PROBLEMA PROPOSTO 1
No trecho sobre as revoltas escravas, quantas exigências trazia o tratado que os escravos fugidos do Engenho Santana encaminharam ao seu senhor?

TRECHO SELECIONADO
=====
Segue a lista de revoltas em ordem cronológica e com uma breve explicação de cada uma.
1) 1789, Engenho Santana, Ilhéus, BA
Escravos crioulos mataram o feitor, pegaram as ferramentas do engenho e refugiaram-se nas matas próximas. O objetivo deles não era serem libertos da condição de escravos, mas buscar maior liberdade na escravidão. É o que sugere o documento criado pelos escravos fugidos e que foi encaminhado ao seu senhor, referenciado como “Tratado proposto a Manuel da Silva Ferreira pelos seus escravos durante o tempo em que se conservaram levantados”.
O tratado trazia 19 exigências referentes ao trabalho no engenho. “Dentre as exigências dos escravos havia o pedido de destinação das sextas e dos sábados das semanas para que os escravos pudessem trabalhar para si próprios, pedindo ainda que o senhor destinasse a eles “rede, tarrafa e canoas”, além de poderem plantar o “arroz onde quisermos, e em qualquer brejo, sem que para isso peçamos licença, e poderemos cada um tirar jacarandás ou qualquer pau sem darmos parte para isso” (REIS, 1989, p.123)
Manuel da Silva Ferreira, o proprietário dos escravos, fingiu aceitar as reivindicações e, no final, conseguiu prender os 16 escravos representantes do movimento.
Outras duas revoltas escravas ocorreram no engenho Santana, entre os anos 1821 e 1824 e em 1828. A violenta repressão e esses levantes provocou a fuga dos revoltosos que se aquilombaram nas matas próximas.
2) Maio de 1807, Salvador, BA, 1807
Os hauçás, liderados pelo liberto Antônio e o escravo Baltazar, planejaram tomar a Casa da Pólvora e das Armas, incendiar a alfândega, capelas e igrejas. Marcaram a revolta para a madrugada do dia 27 de maio, dia da procissão de Corpus Christi. Uma semana antes, porém, o movimento foi delatado. Os rebeldes foram desbaratados, presos e dois deles executados em praça pública.
3) Janeiro de 1809, Nazaré das Farinhas, BA
Nas imediações da vila de Nazaré das Farinhas, área de produção de alimentos, escravos hauçás fugidos de Salvador e de engenhos do Recôncavo Baiano se aquilombaram nas margens do rio da Prata. A 5 de janeiro de 1809, cerca de 300 deles atacaram a vila em busca de armas, munição e comida. O ataque foi malsucedido e os rebeldes fugiram deixando para trás mortos e feridos. Dois dias depois, tropas enviadas de Salvador e milícias locais deram combate aos negros, matando muitos deles e prendendo 83 homens e 12 mulheres.
=====
LINHAS
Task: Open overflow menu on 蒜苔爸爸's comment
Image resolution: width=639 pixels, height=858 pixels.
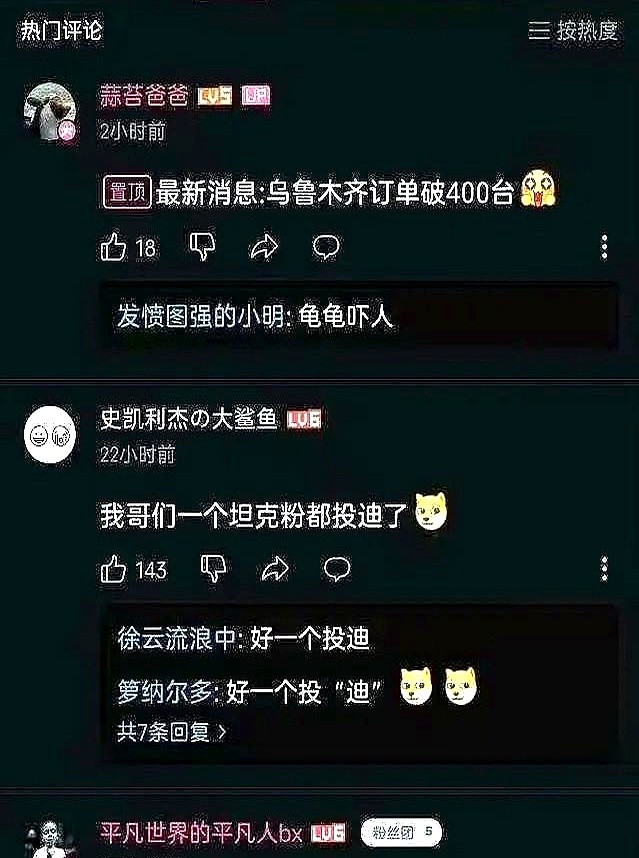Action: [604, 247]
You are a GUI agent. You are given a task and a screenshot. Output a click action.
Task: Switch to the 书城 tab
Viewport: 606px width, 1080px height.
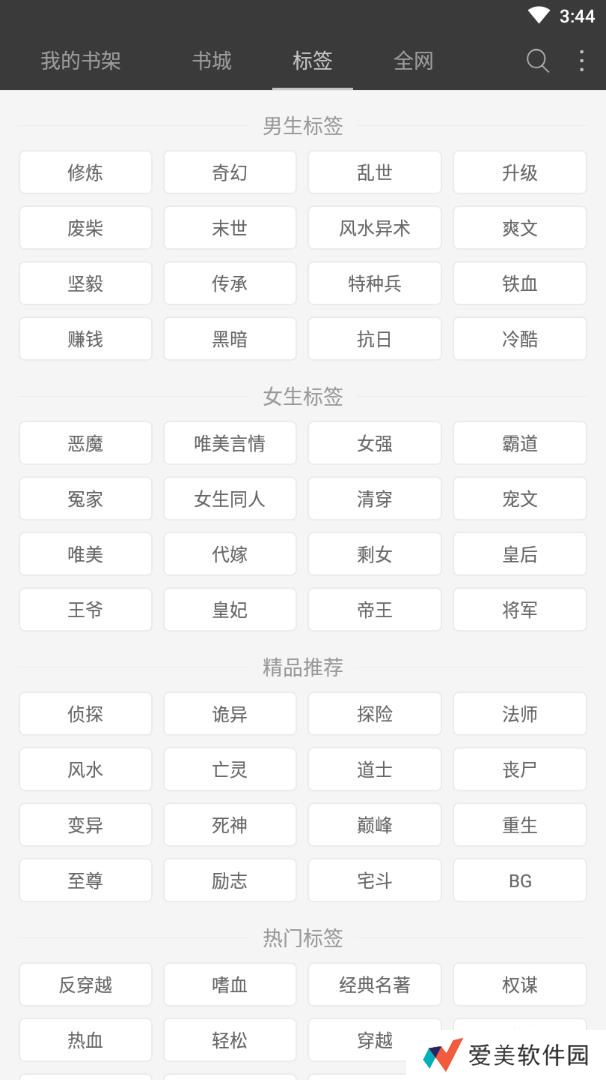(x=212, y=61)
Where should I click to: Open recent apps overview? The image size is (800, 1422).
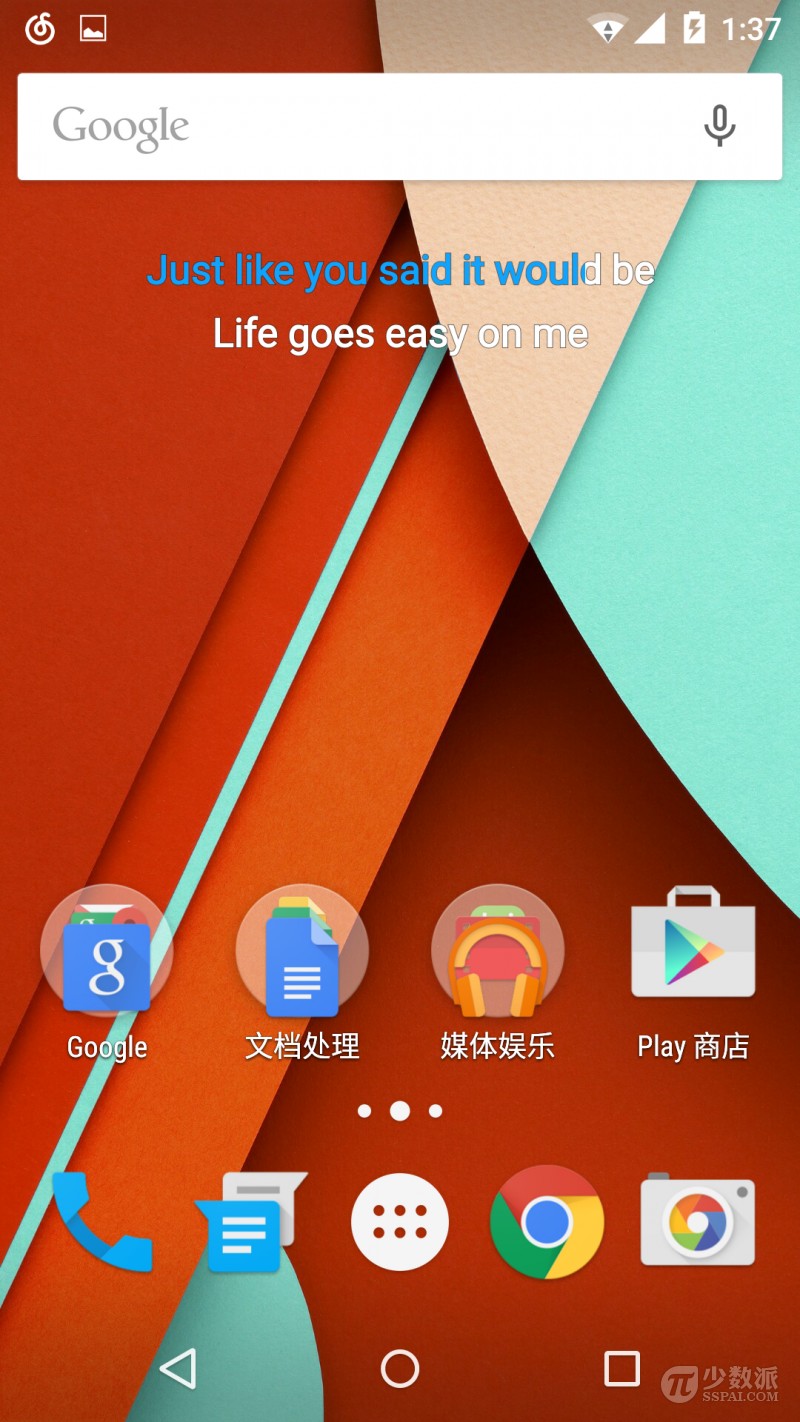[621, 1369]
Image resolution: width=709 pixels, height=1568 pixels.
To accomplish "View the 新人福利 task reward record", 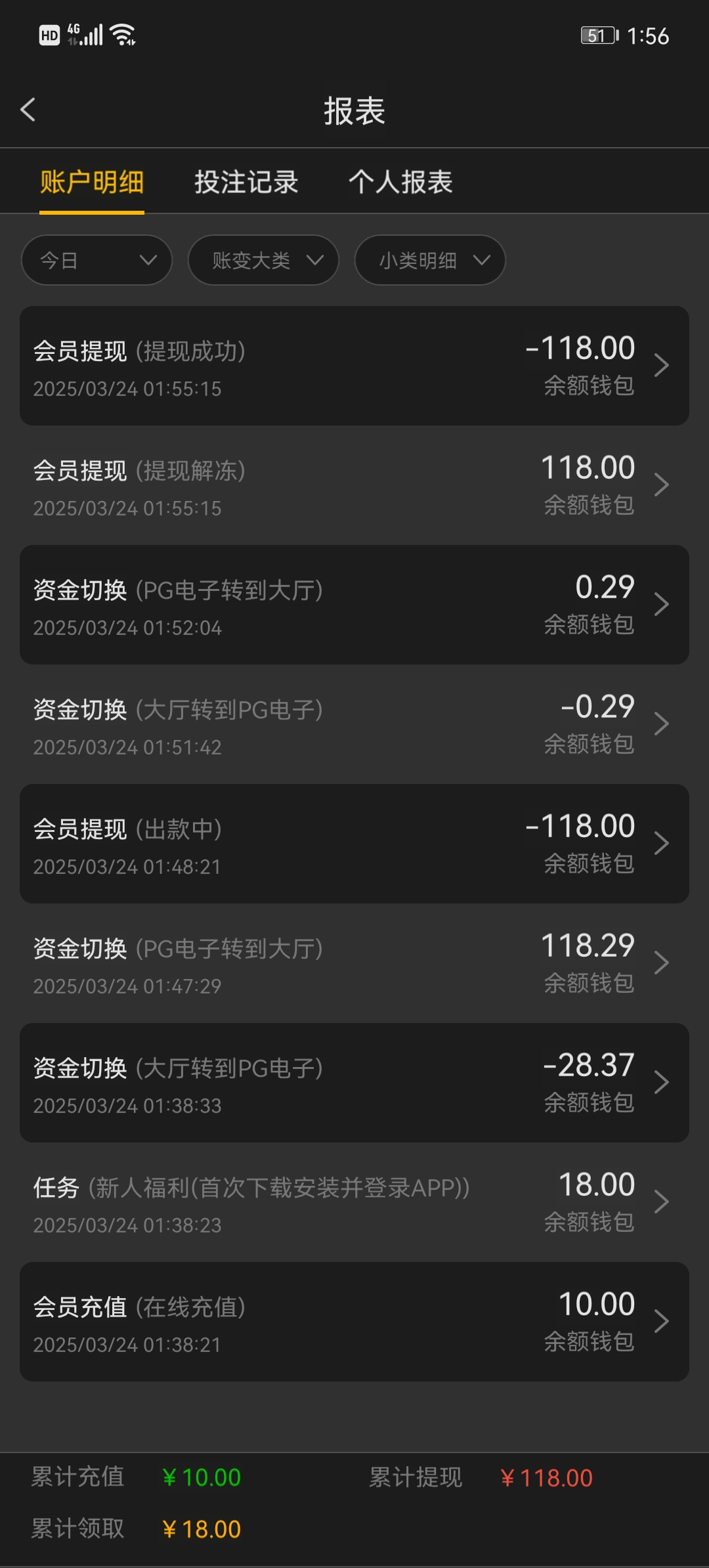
=====
PROBLEMA PROPOSTO 2
Extraia da listagem, sem alterações, as linhas que vão da que contém "You are a GUI" até o fim da listagem, incluindo as duas pontas. Deixe as imagens de fora da resposta.

RESULTADO FINAL 1
19 exigências.

RESULTADO FINAL 2
You are a GUI agent. You are given a task and a screenshot. Output a click action.
Task: Switch to the 书城 tab
Viewport: 606px width, 1080px height.
(x=212, y=61)
Where should I click to: Open recent apps overview? The image size is (800, 1422).
[621, 1369]
Image resolution: width=709 pixels, height=1568 pixels.
To accomplish "View the 新人福利 task reward record", 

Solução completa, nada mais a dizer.